• [Short task] Can you edit the material between the line holding "Click the '--also aggro when damaged' comment" and the line holding "coord(64,83)", inclusive, by replacing "rupee" with "euro" and leaving everything else in those lines unchanged?

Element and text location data
-- -- --

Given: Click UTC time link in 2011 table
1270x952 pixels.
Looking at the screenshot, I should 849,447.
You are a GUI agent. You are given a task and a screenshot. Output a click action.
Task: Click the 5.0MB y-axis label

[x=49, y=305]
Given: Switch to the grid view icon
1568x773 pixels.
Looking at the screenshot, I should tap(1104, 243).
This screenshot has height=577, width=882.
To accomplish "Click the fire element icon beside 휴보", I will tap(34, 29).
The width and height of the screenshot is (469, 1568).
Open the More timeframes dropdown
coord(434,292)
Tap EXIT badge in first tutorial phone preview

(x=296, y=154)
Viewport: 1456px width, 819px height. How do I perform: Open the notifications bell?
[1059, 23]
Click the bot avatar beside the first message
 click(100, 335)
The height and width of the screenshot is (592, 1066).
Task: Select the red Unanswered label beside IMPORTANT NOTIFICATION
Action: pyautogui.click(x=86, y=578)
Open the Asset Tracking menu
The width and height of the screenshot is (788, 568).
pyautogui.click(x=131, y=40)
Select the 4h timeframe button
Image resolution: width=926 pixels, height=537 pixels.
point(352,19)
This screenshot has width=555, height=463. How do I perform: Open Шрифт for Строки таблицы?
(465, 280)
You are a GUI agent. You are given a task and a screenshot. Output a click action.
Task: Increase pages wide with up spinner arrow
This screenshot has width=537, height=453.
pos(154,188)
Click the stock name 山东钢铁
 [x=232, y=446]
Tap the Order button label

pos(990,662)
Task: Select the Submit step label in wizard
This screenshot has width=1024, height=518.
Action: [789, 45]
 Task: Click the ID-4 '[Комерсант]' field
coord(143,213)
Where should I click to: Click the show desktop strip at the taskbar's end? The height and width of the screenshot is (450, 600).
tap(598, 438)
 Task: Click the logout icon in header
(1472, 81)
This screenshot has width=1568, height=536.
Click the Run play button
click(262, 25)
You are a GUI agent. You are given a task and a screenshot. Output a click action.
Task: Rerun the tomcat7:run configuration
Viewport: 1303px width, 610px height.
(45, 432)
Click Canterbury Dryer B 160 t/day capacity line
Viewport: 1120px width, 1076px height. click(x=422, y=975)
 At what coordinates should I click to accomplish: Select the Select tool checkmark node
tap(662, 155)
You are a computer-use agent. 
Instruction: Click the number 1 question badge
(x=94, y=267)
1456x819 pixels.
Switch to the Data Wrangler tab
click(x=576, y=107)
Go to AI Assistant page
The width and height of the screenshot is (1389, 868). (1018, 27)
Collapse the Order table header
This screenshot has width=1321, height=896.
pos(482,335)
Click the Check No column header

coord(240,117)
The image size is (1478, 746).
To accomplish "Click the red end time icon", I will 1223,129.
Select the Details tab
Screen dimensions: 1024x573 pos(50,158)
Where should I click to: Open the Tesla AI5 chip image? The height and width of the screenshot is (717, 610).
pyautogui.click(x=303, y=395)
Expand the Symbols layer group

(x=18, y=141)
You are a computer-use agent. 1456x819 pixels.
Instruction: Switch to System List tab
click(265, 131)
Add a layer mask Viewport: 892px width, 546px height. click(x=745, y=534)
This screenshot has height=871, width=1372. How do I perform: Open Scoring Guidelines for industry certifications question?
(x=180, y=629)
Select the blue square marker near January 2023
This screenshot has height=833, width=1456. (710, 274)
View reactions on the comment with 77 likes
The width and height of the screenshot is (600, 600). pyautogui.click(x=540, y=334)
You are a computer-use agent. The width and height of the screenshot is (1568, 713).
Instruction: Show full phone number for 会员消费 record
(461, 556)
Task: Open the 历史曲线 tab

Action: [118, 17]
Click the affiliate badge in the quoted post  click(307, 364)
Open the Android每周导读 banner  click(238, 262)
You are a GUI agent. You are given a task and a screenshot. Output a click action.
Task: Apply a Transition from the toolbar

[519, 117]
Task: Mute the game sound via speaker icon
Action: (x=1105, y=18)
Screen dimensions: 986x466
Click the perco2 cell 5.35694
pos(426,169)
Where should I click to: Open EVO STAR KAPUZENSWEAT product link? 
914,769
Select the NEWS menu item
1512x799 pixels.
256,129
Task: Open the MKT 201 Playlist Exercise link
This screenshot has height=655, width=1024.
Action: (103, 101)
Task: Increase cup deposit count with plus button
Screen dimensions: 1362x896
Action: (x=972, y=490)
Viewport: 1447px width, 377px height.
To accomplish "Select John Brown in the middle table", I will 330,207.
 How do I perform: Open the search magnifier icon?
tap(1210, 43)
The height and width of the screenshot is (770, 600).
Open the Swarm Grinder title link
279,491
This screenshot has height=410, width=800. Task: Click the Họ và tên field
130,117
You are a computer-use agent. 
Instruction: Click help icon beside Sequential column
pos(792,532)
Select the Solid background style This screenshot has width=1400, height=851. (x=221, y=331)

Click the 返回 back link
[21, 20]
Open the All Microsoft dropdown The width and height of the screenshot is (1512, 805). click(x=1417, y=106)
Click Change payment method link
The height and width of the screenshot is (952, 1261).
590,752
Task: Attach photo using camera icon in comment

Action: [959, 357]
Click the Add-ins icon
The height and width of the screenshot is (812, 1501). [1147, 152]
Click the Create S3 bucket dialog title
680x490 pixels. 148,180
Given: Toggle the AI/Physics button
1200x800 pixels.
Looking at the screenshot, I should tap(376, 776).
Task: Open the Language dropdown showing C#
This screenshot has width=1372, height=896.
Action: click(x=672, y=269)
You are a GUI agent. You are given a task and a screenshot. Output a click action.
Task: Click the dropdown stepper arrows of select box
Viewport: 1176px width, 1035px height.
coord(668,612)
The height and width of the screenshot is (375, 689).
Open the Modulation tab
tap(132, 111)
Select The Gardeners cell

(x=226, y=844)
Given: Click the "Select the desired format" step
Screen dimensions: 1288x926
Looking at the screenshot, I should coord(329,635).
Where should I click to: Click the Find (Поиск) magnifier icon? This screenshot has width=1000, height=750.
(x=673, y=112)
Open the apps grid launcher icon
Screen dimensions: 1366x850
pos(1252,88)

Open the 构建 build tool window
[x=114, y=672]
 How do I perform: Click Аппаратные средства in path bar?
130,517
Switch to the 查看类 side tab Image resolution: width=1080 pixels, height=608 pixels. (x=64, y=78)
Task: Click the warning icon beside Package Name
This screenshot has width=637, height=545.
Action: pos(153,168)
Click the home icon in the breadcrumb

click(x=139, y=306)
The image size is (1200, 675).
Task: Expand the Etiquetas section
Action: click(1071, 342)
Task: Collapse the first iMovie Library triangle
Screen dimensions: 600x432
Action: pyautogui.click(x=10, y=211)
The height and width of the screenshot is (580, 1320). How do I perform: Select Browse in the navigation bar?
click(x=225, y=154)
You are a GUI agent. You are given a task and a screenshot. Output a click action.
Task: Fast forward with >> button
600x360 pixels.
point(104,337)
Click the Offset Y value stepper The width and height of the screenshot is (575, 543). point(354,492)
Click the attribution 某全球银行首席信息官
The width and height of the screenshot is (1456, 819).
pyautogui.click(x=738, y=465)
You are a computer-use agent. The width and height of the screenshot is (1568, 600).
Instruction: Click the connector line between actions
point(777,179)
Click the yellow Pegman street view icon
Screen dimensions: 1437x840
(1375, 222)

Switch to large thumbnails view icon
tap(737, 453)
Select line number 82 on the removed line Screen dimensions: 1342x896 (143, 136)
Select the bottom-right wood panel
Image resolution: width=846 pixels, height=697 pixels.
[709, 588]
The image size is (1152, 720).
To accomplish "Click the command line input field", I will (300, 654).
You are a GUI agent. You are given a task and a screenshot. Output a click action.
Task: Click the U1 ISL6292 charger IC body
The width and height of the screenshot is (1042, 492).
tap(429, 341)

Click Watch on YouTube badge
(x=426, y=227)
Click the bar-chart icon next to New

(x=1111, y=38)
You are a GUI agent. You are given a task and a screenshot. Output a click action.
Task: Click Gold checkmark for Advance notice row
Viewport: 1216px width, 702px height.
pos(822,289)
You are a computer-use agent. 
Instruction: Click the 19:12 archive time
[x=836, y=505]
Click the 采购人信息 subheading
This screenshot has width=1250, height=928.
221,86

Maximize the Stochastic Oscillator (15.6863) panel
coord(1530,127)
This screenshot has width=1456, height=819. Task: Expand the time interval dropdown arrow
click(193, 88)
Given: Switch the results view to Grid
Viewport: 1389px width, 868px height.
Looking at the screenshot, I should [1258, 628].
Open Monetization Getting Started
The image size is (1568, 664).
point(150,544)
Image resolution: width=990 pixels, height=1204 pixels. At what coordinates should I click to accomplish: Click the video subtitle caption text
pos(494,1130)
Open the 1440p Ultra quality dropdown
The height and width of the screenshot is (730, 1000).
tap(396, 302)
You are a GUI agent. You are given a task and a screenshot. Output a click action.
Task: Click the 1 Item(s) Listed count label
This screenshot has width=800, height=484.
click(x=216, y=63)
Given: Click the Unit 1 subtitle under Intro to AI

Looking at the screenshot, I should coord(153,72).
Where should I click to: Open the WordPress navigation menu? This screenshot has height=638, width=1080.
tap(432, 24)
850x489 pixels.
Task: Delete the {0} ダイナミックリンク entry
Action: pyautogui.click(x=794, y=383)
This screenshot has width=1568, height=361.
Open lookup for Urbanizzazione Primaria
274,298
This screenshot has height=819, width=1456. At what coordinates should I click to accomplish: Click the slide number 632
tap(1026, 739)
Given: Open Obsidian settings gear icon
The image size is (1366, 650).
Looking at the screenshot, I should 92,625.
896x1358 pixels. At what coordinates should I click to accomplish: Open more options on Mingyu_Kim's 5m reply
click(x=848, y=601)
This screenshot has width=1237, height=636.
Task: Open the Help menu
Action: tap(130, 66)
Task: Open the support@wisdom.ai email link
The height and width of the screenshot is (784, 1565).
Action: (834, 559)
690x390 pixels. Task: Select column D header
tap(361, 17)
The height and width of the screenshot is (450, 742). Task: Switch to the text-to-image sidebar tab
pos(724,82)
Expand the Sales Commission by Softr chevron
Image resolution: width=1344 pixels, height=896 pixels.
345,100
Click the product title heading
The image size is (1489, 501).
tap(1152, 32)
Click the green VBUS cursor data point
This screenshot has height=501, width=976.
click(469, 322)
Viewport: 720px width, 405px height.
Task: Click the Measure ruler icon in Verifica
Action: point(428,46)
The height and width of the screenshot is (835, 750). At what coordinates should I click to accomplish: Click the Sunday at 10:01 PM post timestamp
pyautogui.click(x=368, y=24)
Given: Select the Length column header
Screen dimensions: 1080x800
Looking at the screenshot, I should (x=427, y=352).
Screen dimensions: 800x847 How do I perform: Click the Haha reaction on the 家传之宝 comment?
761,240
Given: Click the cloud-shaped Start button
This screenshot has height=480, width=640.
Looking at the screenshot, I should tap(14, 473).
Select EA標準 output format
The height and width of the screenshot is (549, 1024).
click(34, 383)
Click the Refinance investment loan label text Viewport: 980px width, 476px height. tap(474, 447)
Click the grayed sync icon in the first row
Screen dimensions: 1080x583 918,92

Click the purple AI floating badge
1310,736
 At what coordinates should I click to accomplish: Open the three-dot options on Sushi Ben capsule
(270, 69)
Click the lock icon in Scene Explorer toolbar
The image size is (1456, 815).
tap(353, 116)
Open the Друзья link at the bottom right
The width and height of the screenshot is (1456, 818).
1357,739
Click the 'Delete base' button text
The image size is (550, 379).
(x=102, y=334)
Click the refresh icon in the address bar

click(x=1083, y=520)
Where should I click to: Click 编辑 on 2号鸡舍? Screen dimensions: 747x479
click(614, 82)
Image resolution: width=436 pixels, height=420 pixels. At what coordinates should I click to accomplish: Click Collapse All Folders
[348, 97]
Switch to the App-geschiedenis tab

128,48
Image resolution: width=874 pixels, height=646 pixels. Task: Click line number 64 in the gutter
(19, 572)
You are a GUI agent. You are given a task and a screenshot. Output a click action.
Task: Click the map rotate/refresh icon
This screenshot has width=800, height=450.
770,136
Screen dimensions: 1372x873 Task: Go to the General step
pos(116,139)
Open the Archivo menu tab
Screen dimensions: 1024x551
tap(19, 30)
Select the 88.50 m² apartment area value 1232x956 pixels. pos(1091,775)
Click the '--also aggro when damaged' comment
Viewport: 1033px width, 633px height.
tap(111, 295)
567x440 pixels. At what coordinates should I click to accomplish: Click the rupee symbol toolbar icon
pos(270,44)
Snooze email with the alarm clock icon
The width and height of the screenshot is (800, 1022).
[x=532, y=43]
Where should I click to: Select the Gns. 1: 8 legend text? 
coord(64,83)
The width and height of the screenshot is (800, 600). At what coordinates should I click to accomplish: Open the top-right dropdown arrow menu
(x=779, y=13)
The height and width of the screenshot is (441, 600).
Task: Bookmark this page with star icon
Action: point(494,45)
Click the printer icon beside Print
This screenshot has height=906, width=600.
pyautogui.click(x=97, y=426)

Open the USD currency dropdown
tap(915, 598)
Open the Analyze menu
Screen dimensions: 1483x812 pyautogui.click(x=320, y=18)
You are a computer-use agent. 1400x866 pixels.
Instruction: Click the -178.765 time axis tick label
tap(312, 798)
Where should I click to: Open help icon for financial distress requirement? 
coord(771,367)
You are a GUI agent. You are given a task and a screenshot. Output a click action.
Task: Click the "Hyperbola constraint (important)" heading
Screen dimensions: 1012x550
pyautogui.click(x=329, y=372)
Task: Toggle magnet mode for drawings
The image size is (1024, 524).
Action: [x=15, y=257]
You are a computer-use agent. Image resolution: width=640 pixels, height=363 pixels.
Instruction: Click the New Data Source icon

-- -- --

• [Reply to the task]
Click the '--also aggro when damaged' comment
Viewport: 1033px width, 633px height.
tap(111, 295)
567x440 pixels. At what coordinates should I click to accomplish: Click the euro symbol toolbar icon
pos(270,44)
Snooze email with the alarm clock icon
The width and height of the screenshot is (800, 1022).
[x=532, y=43]
Where should I click to: Select the Gns. 1: 8 legend text? 
coord(64,83)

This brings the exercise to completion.